## THE REQUEST
Locate each line in the data that contains the string "label", and copy every such line.

## STORED DATA
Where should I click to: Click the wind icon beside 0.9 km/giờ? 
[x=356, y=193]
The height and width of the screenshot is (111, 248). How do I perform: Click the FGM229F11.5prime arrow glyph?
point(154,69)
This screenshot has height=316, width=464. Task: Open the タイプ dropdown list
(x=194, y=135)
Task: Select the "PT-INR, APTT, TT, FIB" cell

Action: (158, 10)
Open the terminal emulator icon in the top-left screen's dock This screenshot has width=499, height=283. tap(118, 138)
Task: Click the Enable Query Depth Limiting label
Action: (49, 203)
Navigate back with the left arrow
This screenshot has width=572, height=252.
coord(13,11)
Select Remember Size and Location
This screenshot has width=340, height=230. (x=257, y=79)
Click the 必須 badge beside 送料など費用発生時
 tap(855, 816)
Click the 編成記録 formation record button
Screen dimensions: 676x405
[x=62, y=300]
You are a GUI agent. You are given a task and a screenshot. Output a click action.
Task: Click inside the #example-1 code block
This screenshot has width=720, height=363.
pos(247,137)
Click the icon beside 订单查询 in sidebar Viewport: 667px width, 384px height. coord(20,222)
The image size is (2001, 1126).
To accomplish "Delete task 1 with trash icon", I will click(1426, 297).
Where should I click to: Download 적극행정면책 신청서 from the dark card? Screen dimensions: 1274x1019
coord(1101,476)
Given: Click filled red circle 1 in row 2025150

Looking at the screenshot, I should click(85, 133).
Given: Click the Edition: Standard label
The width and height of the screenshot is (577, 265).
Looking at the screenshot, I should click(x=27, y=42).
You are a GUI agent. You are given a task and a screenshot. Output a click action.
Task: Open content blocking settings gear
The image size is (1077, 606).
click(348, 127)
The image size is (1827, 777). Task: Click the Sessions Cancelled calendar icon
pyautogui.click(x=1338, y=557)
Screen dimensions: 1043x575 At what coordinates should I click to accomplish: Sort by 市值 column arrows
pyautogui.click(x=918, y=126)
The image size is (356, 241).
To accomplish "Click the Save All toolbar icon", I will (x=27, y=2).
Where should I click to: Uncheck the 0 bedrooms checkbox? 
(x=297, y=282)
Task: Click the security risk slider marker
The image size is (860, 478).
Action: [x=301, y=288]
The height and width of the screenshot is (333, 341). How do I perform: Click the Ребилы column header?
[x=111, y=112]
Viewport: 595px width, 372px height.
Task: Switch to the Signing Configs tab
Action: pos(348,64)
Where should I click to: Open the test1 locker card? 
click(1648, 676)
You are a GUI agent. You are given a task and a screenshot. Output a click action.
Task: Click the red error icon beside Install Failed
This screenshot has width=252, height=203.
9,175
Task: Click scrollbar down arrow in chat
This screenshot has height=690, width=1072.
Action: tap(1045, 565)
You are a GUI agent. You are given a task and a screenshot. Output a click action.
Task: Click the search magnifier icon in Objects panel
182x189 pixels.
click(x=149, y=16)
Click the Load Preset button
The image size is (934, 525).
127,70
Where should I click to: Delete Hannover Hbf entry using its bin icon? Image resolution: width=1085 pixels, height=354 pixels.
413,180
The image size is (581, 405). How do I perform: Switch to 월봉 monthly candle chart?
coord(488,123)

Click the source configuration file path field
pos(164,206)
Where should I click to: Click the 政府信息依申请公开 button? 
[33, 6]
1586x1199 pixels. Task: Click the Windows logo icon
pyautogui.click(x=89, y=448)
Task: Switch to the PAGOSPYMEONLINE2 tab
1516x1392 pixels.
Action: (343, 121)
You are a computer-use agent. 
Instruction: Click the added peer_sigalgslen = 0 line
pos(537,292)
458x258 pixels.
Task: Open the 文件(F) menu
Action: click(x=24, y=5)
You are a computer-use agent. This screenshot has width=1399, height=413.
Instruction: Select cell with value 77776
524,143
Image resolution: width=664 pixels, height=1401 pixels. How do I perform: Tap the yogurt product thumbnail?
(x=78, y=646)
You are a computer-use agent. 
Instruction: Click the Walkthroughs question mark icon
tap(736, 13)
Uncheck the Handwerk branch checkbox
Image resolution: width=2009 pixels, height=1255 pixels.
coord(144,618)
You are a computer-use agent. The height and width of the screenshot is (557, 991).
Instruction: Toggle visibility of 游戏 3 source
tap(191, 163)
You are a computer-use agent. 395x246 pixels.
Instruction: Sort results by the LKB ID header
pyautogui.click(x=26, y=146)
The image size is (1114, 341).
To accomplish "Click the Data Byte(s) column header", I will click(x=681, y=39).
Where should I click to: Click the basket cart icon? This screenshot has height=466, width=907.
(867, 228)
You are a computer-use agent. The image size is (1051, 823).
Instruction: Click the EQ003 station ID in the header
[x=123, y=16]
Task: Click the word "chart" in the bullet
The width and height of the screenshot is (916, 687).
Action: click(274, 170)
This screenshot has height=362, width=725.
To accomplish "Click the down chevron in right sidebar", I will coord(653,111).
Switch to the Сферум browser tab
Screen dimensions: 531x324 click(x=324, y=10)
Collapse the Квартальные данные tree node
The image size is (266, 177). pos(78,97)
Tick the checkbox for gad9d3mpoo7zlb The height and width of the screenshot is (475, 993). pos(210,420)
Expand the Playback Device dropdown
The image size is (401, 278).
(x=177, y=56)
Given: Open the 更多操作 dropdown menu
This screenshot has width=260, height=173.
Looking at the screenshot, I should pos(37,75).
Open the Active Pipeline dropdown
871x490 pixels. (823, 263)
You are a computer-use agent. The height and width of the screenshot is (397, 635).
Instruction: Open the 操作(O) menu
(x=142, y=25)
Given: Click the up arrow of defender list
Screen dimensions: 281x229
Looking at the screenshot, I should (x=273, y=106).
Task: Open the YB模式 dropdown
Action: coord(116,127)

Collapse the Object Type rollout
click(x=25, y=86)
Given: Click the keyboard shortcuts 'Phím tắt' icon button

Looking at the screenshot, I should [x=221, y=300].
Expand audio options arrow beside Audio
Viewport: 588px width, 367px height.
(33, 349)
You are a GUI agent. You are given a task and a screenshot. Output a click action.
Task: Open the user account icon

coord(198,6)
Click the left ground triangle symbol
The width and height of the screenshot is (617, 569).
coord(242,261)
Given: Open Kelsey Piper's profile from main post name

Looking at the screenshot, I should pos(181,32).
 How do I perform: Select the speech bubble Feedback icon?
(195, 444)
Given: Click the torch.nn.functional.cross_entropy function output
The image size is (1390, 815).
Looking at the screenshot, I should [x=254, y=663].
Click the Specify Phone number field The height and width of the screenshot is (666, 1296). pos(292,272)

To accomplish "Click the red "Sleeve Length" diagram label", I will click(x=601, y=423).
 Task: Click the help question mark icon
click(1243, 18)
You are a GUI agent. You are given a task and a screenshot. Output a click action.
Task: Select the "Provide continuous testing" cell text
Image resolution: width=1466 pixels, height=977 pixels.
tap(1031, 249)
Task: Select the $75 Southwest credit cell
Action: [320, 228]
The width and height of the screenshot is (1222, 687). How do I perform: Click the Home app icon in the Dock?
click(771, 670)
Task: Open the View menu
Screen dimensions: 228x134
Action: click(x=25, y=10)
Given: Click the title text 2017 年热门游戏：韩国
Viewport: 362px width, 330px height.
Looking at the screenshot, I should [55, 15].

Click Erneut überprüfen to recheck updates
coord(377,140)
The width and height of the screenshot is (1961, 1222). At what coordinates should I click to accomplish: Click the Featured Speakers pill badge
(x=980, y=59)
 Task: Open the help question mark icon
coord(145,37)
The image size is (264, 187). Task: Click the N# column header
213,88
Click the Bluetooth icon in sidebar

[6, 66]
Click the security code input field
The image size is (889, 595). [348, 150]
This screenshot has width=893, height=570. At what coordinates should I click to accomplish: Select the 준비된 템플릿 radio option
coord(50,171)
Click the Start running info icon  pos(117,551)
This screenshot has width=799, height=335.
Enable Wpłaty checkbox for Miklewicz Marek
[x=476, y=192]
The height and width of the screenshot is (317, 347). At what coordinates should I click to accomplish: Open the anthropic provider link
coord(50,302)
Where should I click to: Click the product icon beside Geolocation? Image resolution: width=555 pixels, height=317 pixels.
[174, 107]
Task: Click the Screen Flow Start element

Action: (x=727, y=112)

## COMPLETE ANSWER
Task: Click the Enable Query Depth Limiting label
Given: Click the Edition: Standard label
To accomplish "Click the red "Sleeve Length" diagram label", I will click(x=601, y=423).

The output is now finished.